Source text:
Kidney disease

How Genetically Altered Pigs Could Help Kidney Transplantation

October 22, 2021, 10:30am EDT

Just a year or two from now, patients waiting for a human kidney may be able to participate in a trial for a pig kidney, if a short-term experiment at NYU Langone Health in New York City paves the way for trials in patients with end-stage kidney failure.

The successful result was released October 19 and this experiment is the first of its kind. 

The experiment

Doctors connected a genetically modified pig kidney to a patient, who was brain dead and who had a low level of kidney function. The family of the patient, who had already decided to remove her from life-support, allowed the experiment to go forward. For three days, the pig kidney functioned and improved urine production. Blood tests also showed improved function before the patient was taken off life support as originally planned.

The pig kidney was surgically connected to the patient’s body but remained outside of the body to allow researchers access to monitor the organ. Preventing organ rejection in transplant between different species has vexed kidney researchers for years. But in this experiment, there was no evidence of early immune rejection of the pig kidney by the human immune system.

Record set:

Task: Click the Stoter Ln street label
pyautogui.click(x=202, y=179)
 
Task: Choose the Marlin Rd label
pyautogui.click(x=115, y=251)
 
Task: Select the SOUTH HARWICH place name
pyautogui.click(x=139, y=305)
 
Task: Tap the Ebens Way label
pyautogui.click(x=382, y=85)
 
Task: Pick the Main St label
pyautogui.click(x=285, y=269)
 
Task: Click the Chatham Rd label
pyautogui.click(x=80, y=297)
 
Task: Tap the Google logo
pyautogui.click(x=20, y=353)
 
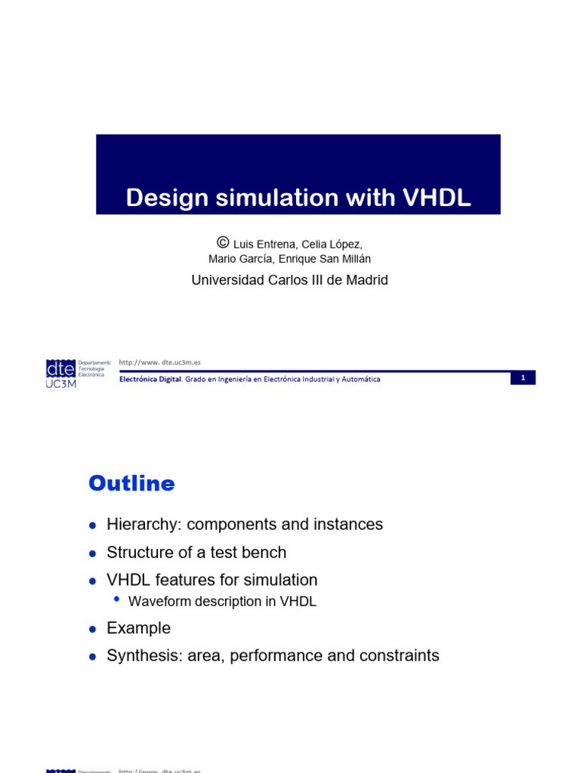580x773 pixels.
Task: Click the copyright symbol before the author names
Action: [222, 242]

==

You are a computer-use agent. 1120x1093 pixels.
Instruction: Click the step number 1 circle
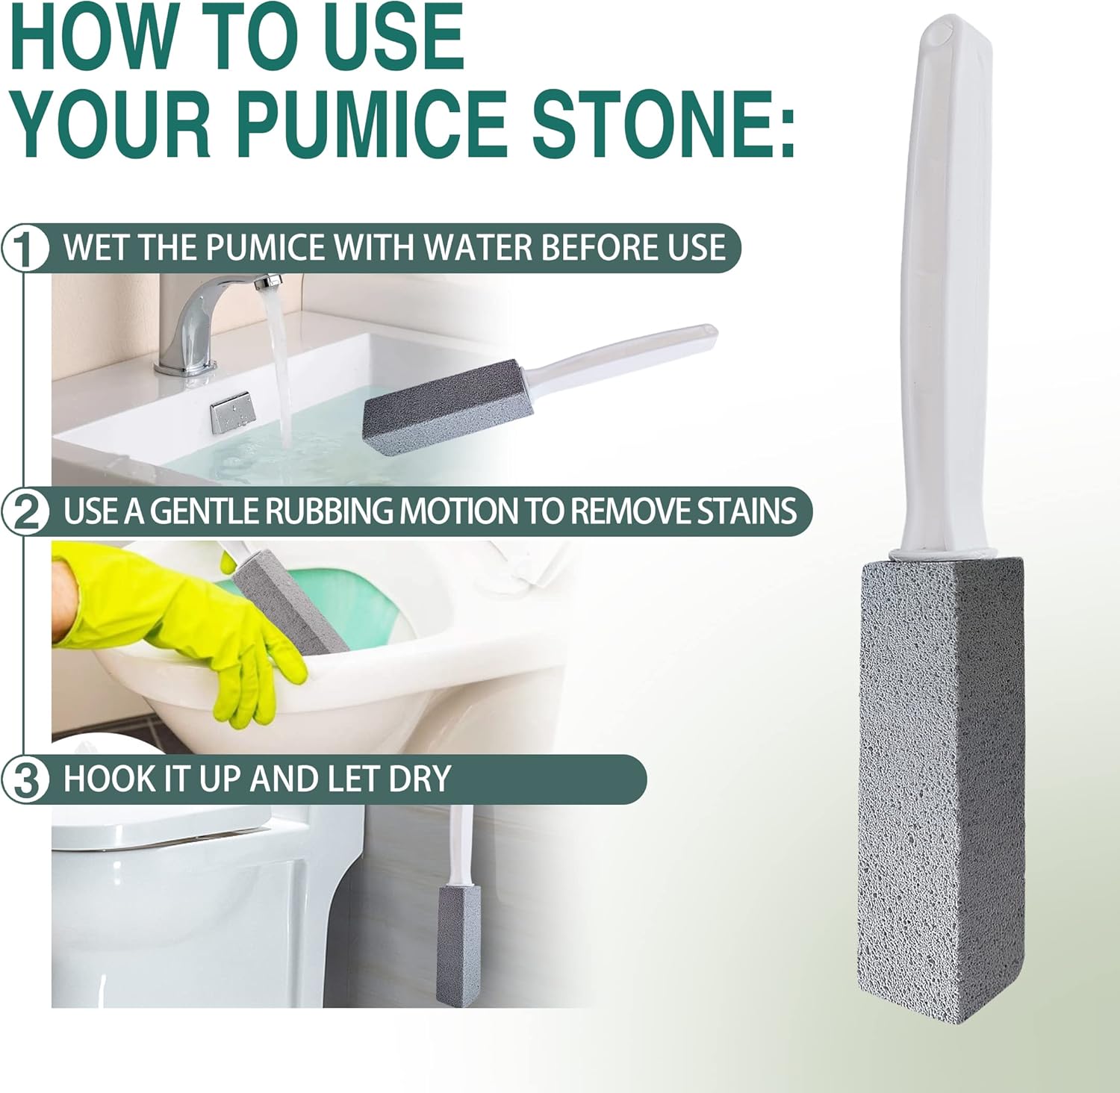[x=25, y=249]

Task A:
In the pig kidney article, for how many days did the pig kidney function in the patient?
Task B:
According to the pig kidney article, why did the pig kidney stay outside the patient's body even though it was surgically connected? Answer in one to three sentences.
Task C:
Carry on the pig kidney article from where it stops.

Answer area A:
Three days.

Answer area B:
The kidney remained outside the body so that researchers would have access to monitor the organ.

Answer area C:
Next steps

This experiment should help pave the way for trials in patients living with end-stage kidney failure, possibly as soon next year or 2023. Those trials might test the genetically modified pig kidney to humans or xenotransplantation as a short-term solution for critically ill patients until a human kidney becomes available, or as a permanent kidney transplant

The current experiment involved a single transplant, and the kidney was left in place for only three days, so any future trials are likely to uncover new barriers that will need to be overcome. 

Future trial participants would probably be patients with low odds of receiving a human kidney and a poor prognosis on dialysis. 

What do we think?

Simply put, this experiment could be one of the most important innovations since the development of dialysis more than 40 years ago. There is still a lot more work that needs to be done before this type of transplant will become a real option for patients in need. The experiment’s findings will need to be peer-reviewed, for starters. In addition, we are still learning from other research teams who are studying different approaches to xenotransplantation that may also help inform future trials.

But for many Americans treated with dialysis, the mortality rate is as high as it is for some cancers. On any given day, there are about 100,000 people on the kidney transplant waitlist and while only about 20,000 kidneys are donated each year. Worse, a dozen people die every day while waiting for a kidney. Thanks to programs like NKF’s THE BIG ASK: THE BIG GIVE, living donors do offer about 5,000-6,000 kidneys each year.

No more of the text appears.